##### DATA EXTRACTS #####

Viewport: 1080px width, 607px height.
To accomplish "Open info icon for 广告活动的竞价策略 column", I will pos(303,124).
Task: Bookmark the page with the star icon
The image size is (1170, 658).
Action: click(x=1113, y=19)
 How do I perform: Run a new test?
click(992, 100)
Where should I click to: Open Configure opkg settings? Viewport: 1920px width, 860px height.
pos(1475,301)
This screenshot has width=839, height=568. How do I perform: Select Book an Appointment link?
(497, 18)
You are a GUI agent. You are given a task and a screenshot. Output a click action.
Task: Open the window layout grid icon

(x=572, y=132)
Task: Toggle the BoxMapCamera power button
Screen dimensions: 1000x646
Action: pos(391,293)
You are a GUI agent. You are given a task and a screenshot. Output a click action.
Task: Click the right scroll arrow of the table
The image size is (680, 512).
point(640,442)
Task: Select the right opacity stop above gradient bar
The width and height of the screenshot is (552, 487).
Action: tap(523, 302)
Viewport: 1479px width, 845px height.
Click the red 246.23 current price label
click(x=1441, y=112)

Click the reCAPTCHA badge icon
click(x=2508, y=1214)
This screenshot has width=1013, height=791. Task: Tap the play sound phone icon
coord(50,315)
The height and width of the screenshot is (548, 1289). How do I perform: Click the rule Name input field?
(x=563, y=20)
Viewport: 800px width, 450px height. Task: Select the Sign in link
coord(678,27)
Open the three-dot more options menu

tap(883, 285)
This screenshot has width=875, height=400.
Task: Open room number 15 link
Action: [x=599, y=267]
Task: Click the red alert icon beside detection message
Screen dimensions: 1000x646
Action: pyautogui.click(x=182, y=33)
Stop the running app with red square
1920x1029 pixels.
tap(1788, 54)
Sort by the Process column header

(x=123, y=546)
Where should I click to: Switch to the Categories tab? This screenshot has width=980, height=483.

#####

• [INSTRUCTIONS TO FOLLOW]
From the data above, state how many lines hold the string "right", and give the number without other words.

• [YOUR SOLUTION]
2